# [Collected data]
= = = = =

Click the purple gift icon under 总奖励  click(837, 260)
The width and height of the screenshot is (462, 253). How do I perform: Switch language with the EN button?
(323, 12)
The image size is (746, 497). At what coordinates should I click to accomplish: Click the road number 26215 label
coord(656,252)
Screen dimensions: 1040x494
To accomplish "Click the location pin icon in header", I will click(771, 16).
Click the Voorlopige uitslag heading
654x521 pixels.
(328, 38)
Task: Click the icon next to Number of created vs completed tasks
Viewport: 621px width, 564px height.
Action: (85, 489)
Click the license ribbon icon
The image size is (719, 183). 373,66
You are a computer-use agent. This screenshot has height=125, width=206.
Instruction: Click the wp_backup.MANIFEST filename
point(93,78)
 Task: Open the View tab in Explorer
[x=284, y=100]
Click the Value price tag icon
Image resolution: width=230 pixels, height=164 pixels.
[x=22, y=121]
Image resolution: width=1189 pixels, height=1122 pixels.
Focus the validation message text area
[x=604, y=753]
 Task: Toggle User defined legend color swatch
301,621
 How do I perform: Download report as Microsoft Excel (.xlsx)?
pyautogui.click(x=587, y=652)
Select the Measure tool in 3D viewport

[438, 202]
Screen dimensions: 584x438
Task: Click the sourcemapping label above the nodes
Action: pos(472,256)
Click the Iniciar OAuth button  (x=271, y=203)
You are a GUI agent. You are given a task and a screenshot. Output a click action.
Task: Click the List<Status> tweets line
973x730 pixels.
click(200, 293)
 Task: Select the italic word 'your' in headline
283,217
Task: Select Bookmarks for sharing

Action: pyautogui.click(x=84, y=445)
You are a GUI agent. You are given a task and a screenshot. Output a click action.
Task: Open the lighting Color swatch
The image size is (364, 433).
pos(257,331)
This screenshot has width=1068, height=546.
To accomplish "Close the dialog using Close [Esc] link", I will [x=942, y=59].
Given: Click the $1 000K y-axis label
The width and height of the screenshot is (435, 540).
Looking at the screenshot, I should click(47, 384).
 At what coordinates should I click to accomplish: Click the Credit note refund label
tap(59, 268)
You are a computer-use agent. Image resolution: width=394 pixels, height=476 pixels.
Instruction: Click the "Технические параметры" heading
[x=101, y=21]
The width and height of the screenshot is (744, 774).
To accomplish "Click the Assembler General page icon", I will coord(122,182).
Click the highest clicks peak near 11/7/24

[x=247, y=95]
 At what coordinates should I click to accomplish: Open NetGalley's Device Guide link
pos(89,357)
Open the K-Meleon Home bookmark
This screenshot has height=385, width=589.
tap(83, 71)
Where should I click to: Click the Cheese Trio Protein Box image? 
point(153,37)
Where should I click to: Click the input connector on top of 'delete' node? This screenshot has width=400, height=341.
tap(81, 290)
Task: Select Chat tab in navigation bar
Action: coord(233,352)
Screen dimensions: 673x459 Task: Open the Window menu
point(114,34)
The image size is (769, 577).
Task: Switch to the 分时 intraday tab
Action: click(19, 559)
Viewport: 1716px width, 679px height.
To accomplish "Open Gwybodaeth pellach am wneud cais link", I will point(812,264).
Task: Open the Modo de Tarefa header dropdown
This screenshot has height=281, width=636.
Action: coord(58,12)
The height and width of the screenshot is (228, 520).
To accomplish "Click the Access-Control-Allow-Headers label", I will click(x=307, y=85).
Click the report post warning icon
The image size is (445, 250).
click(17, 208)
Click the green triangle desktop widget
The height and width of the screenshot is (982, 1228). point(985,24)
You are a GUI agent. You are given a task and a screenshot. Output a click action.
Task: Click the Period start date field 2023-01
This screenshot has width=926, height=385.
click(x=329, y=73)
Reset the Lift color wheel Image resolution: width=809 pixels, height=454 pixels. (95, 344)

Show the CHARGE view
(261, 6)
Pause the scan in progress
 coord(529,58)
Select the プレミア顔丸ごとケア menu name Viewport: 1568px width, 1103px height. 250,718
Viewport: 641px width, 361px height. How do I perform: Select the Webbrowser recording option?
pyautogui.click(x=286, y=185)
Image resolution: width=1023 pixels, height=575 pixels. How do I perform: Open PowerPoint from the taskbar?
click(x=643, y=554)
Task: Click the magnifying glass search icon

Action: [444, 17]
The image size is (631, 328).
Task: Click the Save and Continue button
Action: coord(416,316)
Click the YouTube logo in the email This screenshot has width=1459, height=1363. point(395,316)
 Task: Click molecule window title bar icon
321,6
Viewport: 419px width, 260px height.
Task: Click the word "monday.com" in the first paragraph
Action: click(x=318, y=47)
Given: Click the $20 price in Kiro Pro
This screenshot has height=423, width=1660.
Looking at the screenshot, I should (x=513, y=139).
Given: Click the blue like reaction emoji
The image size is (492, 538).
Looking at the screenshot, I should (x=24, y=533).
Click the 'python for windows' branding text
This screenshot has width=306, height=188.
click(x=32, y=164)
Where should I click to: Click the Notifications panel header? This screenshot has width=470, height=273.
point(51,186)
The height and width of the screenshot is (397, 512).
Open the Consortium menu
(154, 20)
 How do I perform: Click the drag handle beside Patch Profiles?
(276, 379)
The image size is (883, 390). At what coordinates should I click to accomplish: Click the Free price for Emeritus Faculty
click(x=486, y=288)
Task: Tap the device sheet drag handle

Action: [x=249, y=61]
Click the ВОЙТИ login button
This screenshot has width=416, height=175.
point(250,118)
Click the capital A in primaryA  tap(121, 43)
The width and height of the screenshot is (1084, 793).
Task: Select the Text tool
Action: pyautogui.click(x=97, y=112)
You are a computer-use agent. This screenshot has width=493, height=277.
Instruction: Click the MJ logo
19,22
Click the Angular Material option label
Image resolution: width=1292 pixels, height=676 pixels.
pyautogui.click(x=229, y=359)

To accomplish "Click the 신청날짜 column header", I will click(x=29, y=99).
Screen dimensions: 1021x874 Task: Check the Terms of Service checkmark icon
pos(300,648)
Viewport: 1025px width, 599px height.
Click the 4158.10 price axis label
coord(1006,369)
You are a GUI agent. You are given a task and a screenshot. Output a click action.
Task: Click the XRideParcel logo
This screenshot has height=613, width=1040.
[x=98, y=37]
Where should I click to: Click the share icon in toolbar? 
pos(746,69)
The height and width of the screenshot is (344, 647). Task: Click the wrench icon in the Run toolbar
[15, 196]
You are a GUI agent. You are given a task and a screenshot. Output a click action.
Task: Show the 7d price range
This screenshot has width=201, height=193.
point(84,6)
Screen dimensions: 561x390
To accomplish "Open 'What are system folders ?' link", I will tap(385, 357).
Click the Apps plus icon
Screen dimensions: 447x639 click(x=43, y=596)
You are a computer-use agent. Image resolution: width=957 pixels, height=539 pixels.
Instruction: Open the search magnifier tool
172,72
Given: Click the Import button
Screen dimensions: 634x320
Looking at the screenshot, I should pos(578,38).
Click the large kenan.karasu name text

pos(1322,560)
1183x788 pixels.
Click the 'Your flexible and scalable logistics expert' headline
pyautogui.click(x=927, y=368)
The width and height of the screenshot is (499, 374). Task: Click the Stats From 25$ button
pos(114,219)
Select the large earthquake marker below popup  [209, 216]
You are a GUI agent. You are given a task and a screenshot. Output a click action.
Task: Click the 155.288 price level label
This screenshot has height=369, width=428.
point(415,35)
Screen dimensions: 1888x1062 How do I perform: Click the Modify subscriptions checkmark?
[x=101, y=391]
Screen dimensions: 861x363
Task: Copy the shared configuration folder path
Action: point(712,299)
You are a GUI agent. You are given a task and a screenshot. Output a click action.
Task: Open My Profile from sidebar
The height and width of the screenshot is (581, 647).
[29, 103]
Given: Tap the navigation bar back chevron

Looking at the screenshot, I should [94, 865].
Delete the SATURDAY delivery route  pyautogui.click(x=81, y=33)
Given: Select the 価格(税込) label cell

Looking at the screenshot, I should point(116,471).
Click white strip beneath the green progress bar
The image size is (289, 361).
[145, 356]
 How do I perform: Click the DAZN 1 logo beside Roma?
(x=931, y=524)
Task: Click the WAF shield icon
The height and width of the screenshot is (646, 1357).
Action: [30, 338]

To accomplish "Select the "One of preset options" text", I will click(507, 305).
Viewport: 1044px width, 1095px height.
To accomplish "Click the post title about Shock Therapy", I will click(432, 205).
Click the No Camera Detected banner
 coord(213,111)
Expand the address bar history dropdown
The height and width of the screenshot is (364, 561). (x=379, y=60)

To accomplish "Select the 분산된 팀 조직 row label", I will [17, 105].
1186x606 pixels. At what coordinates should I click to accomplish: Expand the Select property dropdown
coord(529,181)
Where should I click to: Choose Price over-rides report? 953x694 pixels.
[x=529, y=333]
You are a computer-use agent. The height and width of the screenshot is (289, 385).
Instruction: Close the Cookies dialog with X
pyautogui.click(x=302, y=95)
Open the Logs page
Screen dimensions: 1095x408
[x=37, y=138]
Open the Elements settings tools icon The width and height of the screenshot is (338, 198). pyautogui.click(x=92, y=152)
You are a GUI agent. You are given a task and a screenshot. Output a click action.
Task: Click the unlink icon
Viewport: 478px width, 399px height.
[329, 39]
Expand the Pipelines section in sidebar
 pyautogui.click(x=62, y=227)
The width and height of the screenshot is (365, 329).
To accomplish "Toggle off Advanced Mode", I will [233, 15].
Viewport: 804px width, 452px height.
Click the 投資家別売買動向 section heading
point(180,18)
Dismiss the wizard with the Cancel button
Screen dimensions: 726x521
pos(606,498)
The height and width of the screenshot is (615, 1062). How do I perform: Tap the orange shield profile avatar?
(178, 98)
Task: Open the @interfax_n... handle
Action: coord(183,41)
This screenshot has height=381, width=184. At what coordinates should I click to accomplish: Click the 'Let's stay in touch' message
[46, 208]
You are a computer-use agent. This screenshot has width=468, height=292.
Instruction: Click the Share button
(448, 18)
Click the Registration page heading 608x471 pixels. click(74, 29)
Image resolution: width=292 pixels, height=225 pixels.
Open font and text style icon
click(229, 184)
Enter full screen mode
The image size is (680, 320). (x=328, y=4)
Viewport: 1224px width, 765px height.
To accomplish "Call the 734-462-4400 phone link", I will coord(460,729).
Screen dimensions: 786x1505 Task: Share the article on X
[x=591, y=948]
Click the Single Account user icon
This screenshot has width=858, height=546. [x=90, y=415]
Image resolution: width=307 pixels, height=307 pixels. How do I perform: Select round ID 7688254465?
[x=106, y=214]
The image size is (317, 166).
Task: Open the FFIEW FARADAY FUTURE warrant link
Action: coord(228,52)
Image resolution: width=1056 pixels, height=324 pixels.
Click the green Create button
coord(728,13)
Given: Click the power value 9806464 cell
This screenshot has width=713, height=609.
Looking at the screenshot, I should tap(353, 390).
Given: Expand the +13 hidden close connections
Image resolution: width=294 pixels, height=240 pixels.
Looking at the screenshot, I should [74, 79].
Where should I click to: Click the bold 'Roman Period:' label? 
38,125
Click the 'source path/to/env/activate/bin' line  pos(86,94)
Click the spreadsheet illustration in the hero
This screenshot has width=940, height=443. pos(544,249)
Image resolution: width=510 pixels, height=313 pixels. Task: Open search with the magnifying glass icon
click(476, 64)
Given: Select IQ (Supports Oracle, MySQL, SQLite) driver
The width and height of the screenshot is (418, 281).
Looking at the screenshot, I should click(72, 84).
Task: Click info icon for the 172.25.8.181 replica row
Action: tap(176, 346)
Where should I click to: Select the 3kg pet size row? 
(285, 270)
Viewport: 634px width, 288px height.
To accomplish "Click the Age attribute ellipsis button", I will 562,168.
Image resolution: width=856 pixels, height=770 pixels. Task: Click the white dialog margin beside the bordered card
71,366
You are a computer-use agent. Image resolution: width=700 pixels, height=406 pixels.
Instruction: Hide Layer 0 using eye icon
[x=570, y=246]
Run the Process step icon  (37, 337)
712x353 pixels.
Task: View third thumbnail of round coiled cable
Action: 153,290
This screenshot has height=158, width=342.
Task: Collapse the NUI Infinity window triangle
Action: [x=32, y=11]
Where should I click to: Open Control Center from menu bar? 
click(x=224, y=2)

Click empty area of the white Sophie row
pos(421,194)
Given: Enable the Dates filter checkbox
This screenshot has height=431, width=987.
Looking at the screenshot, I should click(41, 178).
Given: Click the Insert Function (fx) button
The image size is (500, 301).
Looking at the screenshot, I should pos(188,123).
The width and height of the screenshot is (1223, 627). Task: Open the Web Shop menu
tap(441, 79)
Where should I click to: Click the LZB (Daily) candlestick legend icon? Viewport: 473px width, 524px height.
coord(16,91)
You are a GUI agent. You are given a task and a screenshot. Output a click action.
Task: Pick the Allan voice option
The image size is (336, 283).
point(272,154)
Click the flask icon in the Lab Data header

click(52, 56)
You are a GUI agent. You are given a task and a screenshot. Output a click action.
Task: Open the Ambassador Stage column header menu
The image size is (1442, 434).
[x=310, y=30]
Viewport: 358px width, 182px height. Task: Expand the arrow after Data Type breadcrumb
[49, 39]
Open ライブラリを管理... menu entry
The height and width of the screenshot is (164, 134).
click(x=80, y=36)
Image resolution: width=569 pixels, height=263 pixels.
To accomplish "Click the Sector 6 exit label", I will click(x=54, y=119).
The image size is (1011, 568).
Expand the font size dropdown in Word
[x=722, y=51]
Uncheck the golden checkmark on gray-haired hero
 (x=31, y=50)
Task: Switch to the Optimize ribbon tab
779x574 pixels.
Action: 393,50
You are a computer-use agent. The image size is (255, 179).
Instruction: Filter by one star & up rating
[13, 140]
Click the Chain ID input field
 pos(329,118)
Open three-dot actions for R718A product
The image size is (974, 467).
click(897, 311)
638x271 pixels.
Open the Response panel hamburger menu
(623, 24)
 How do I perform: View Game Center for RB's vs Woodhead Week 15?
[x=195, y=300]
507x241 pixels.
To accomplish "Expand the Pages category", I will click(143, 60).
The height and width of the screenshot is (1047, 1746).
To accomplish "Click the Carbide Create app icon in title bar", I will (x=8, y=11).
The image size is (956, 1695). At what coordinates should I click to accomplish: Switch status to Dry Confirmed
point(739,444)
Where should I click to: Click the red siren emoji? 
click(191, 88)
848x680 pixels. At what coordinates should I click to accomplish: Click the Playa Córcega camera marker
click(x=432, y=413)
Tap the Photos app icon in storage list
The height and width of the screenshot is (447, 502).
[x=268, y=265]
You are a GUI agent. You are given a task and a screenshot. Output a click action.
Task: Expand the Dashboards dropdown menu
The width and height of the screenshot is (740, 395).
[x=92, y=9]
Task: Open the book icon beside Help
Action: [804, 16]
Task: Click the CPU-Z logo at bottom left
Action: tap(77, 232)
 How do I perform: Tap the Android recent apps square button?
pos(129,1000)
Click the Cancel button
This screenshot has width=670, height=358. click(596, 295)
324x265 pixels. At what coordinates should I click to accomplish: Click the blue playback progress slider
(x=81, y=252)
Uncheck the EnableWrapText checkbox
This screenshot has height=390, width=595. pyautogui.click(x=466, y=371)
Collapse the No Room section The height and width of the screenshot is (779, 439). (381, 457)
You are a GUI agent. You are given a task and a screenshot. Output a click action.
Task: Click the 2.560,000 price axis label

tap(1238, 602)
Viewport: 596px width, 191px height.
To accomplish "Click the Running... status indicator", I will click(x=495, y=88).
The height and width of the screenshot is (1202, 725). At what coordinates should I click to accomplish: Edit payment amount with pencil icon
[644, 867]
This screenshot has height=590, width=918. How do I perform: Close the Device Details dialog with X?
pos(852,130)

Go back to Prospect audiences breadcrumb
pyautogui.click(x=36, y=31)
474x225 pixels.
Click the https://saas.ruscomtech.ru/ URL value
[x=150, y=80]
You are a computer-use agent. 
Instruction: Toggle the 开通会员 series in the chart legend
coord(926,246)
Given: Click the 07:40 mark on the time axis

= = = = =

# [Exercise directions]
For this exercise, output exactly the lines above from the line with "Enter full screen mode" to the line with "Given: Expand the", counting both, and leave out the rest.

# [The answer]
Enter full screen mode
The image size is (680, 320). (x=328, y=4)
Viewport: 1224px width, 765px height.
To accomplish "Call the 734-462-4400 phone link", I will coord(460,729).
Screen dimensions: 786x1505 Task: Share the article on X
[x=591, y=948]
Click the Single Account user icon
This screenshot has width=858, height=546. [x=90, y=415]
Image resolution: width=307 pixels, height=307 pixels. How do I perform: Select round ID 7688254465?
[x=106, y=214]
The image size is (317, 166).
Task: Open the FFIEW FARADAY FUTURE warrant link
Action: coord(228,52)
Image resolution: width=1056 pixels, height=324 pixels.
Click the green Create button
coord(728,13)
Given: Click the power value 9806464 cell
This screenshot has width=713, height=609.
Looking at the screenshot, I should tap(353, 390).
Given: Expand the +13 hidden close connections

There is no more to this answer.